A prince waiting in the wings
Felipe is ready to reign over Spain, says the palace, but King Juan Carlos may make him wait a little longer
On a Monday toward the end of January, a group of journalists convened at La Zarzuela Palace for a routine agenda meeting. Much to their surprise, the door opened and in walked a smiling Prince Felipe. The last time the crown prince made a surprise appearance at this type of gathering was in 2001 to announce the end of his relationship with Norwegian model Eva Sannum. This time, his only goal was apparently to greet the members of the press. Or was it?
Don Felipe turned 43 on Sunday, making him six years older than his father Juan Carlos when he ascended to the throne in the wake of Franco's death. Although there was no public event to underscore it, Sunday also marked 25 years since Felipe swore allegiance to the Constitution in a solemn session of Congress.
That youngster is now a married man with two daughters who seems relaxed in front of an inquisitive audience; he dodges no questions, not even the thorniest ones, and combines an institutional tone (he has yet to create controversy or veer an inch away from his mandated neutrality) with colloquial expressions - though without quite reaching his father's openness and spirit of bonhomie.
Prince Felipe is also the best-prepared heir in Spanish history: he holds a bachelor's degree in law from Madrid's Autónoma University, a master's degree in International Relations from Georgetown in Washington, and has graduated as an official from all three military academies.
Since 1996 he has visited all the Spanish regions and all the main cities - except for the highly sensitive North African enclaves of Ceuta and Melilla - and has traveled abroad 206 times. On many of these occasions he was representing Spain at the swearing-in of many Latin American rulers. "Except for Fidel, he is the person who best knows the region's leaders," they joke at La Zarzuela.
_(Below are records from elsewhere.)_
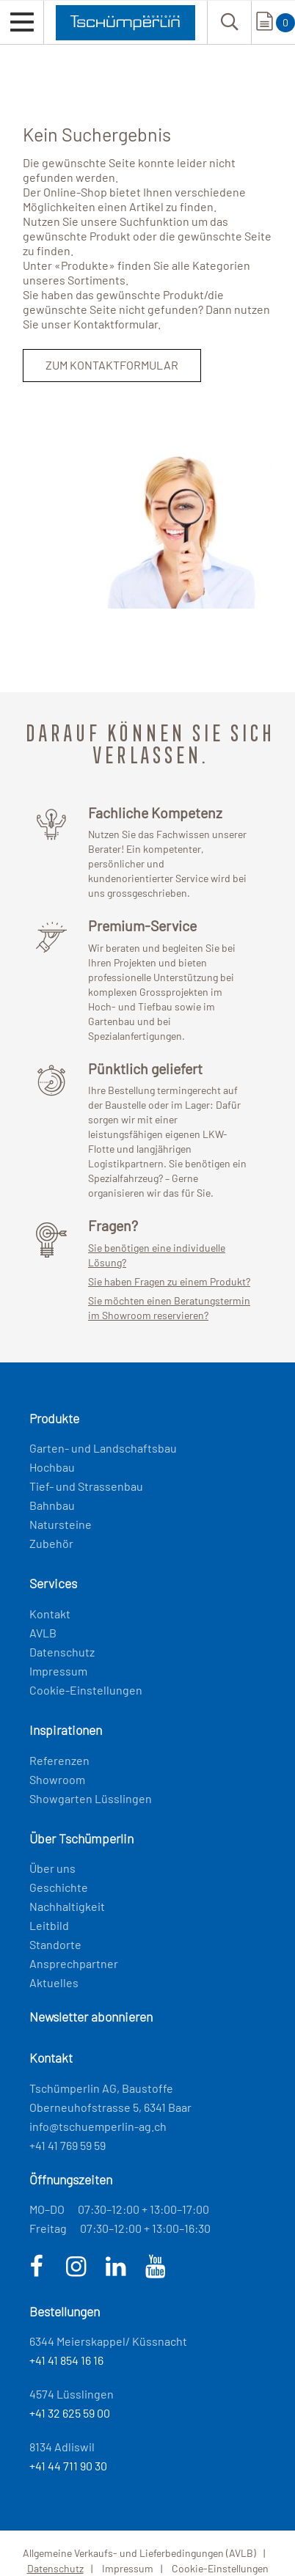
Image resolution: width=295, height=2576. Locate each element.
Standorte (55, 1944)
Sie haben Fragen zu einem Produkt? (169, 1281)
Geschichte (58, 1887)
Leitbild (49, 1925)
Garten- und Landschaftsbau (103, 1448)
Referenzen (59, 1760)
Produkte (85, 265)
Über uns (52, 1868)
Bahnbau (52, 1505)
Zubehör (51, 1543)
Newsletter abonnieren (91, 2016)
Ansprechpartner (73, 1963)
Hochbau (52, 1467)
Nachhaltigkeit (67, 1906)
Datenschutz (62, 1652)
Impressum (58, 1671)
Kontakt (49, 1614)
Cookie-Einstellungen (85, 1690)
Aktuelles (54, 1982)
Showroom (57, 1779)
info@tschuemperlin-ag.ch (98, 2126)
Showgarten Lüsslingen (90, 1798)
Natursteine (60, 1524)
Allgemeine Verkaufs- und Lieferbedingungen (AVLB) (139, 2553)
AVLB (43, 1633)
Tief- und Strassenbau (86, 1486)
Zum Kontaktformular (111, 365)
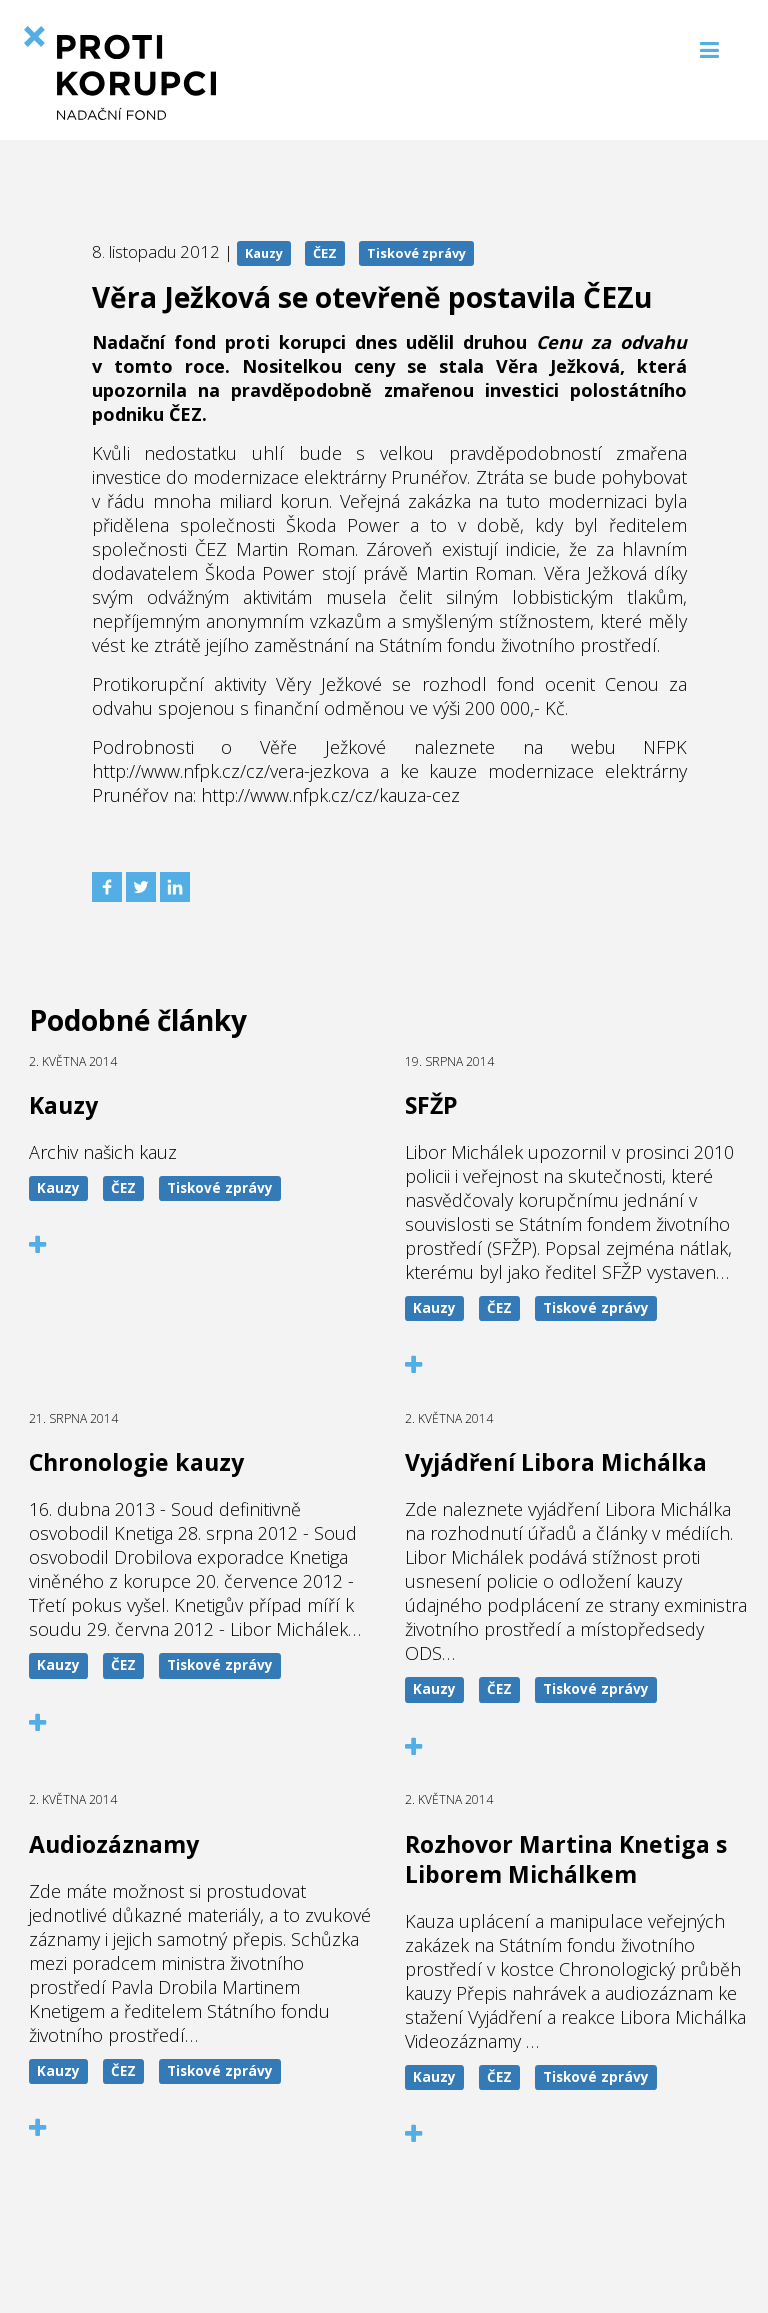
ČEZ (325, 253)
In recent years, Prince Felipe has also been very active at the helm of several foundations.
Yet spokespeople for the royal family insist that the prince's agenda - or the prince and princess, since his marriage to former TV news anchor Letizia Ortiz in 2004 - remains steady and has not been speeding up recently. "Every year he attends an average of 320 official events and 50 public audiences, he delivers 62 speeches and receives 1,300 people," said one representative, knowing full well that any step forward by the son could be interpreted as a step back for the father. That is why, even though they admit that the prince has completed his training and is ready to become head of state whenever necessary, "the succession process is not open. There is no abdication operation underway," the Royal Palace insists.
The lung surgery that the king underwent last May, forcing the prince and princess to host the EU-Latin America summit in Madrid, gave rise to rumors that Don Juan Carlos himself encouraged when, on October 12, he joked that he was anxious to hand the throne over to his son after 35 years. To clear up any shadows he may have cast, the king said in his last Christmas address: "I happily fulfill my constitutional tasks in the service of Spain, and will continue to do so. It is no doubt my duty, but also my passion."
In the controversial 2008 book by the journalist Pilar Urbano (La reina muy de cerca, or The queen up close and personal), Doña Sofía was more emphatic: "Abdicate? Never! The king will never abdicate Only death should force a king to retire. The desirable thing is for the king to die in his bed and for someone to say: 'The king is dead, long live the king!'" Through his guidance of the state from a dictatorship to democracy, Juan Carlos won many admirers in Spain. What no one knows is how many Spaniards will continue to support the monarchy under his son.
Preparing his succession is King Juan Carlos' last remaining task. Some people argue that doing it during his lifetime would let him choose the right moment, since death is not often opportune. But it cannot be easy, knowing the last Spanish monarch who had a peaceful succession with no regencies, civil wars or regime changes was Carlos III. And that was 222 years ago.